Researchers Find Inspiration in Butterfly Wings and Rice Leaves

Bob Michaels

November 14, 2012

3 Min Read
Researchers Find Inspiration in Butterfly Wings and Rice Leaves

Based on natural rice leaf samples (top), researchers at Ohio State University developed rice leaf replicas (below), which exhibit low drag, resist biofouling, and have self-cleaning ability. (Images by Bharat Bhushan)

Humans have long marveled at the water repellency of lotus leaves and the way sharks glide through water, but a new study shows that butterfly wings and rice leaves combine the favorable surface characteristics of both. Inspired by these natural structures, researchers at Ohio State University (Columbus) have created materials that could someday help reduce friction and contamination in medical devices and even enable them to clean themselves.

Bharat Bhushan, director of the university's nanoprobe laboratory for bio- and nanotechnology and biomimetics, and doctoral candidate Gregory D. Bixler set out to develop surfaces to address three common engineering challenges faced by industries, including the medical device sector: fluid drag, biological fouling, and self-cleaning. They began by studying butterfly wings and rice leaves, which solve these problems naturally.

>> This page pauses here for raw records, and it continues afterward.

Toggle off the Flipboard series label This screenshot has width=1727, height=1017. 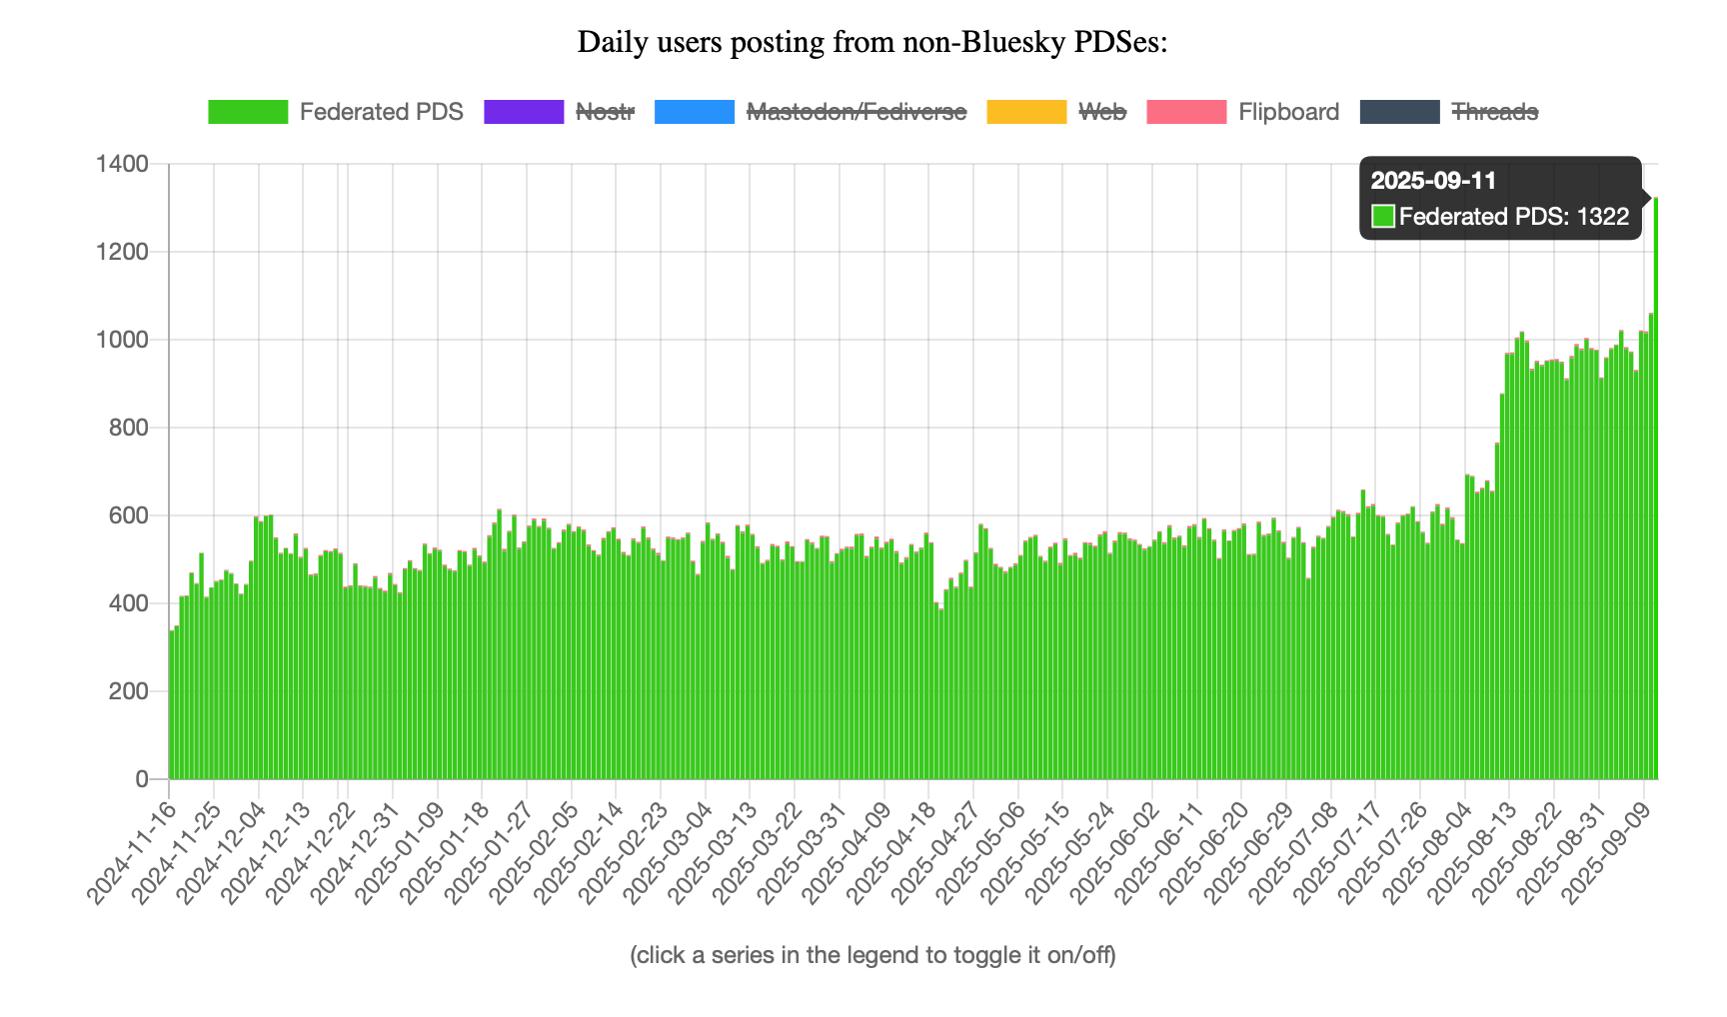1288,112

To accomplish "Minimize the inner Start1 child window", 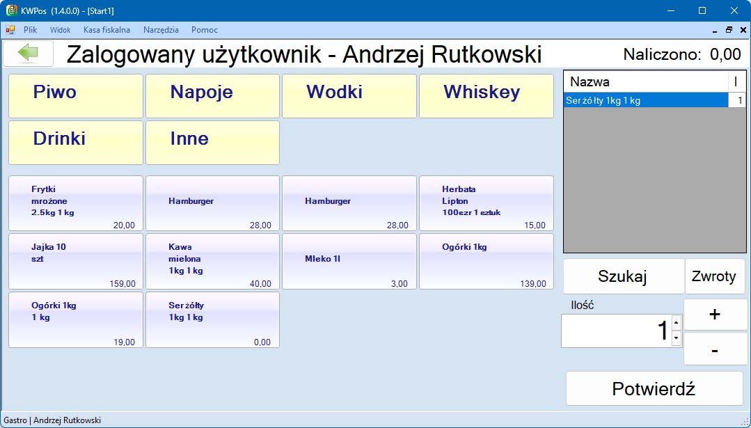I will [x=716, y=30].

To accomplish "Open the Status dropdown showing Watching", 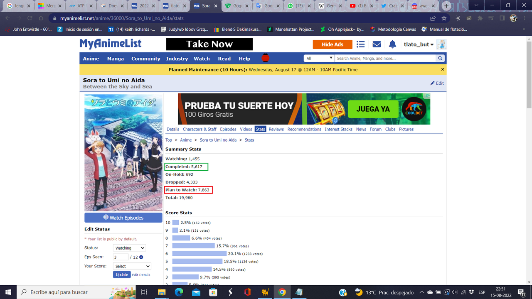I will tap(129, 248).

"Nature does everything down to the nanoscale and even the atomic scale, in some cases," remarks Bhushan, an Ohio Eminent Scholar and Howard D. Winbigler professor in the department of mechanical and aerospace engineering. "So we looked to nature to see how it's done."

The researchers observed the surface characteristics of butterfly wings and rice leaves in order to discover what enables them to reduce drag, exhibit low adhesion, and clean themselves. Butterfly wings, they found, feature shinglelike scales and microgrooves arranged like rays, while the surfaces of rice leaves have sinusoidal grooves and micropapillae topped by waxy nanobumps.

In an article published in the journal Soft Matter, Bhushan and Bixler detail how they created nanostructured materials to mimic these characteristics. Creating silicone rubber negative molds from original butterfly wing and rice leaf samples, the researchers filled the molds with urethane polymer to produce positive replicas. Next, they applied a coating of hydrophobized silica nanoparticles to mimic the lotus effect on the rice leaf replicas.

The researchers then conducted experiments to compare the characteristics of the butterfly wing and rice leaf replicas with their original counterparts as well as with original and replica samples of rainbow trout fish scales and mako shark skin. Experiments showed that the butterfly wing replicas exhibited a 79 to 85% ability to self-clean, whereas the coated rice leaf replicas exhibited a 95% self-cleaning rate. Tests also showed that the coated rice leaf replicas exhibited high contact angles, indicating superhydrophobicity, and an adhesion force of just 0.11 N, the lowest among all of the samples. The butterfly wing replicas showed an adhesion force between 0.3 and 0.4 N, which is lower than the replicas of the fish scales and shark skin. The coating applied to the rice leaf replicas was also shown to reduce drag significantly.

Dubbing the combination of low drag, resistance to biofouling, and self-cleaning ability the "rice leaf  and butterfly wing effect," the researchers comment that their findings could inspire designs in medical device and other applications. For example, materials created to take advantage of the rice leaf and butterfly wing effect would be useful in catheters, biosensors, and drug-delivery devices. "Anywhere you have a fluid flow, this work would be of interest," Bhushan notes.

Especially excited about the rice leaf replicas, the scientists plan to research them further, using modeling to inspire the development of new structures. "We've already created a replica," Bhushan adds. "So the next step is to fabricate structures ourselves, as opposed to using the natural object as a master."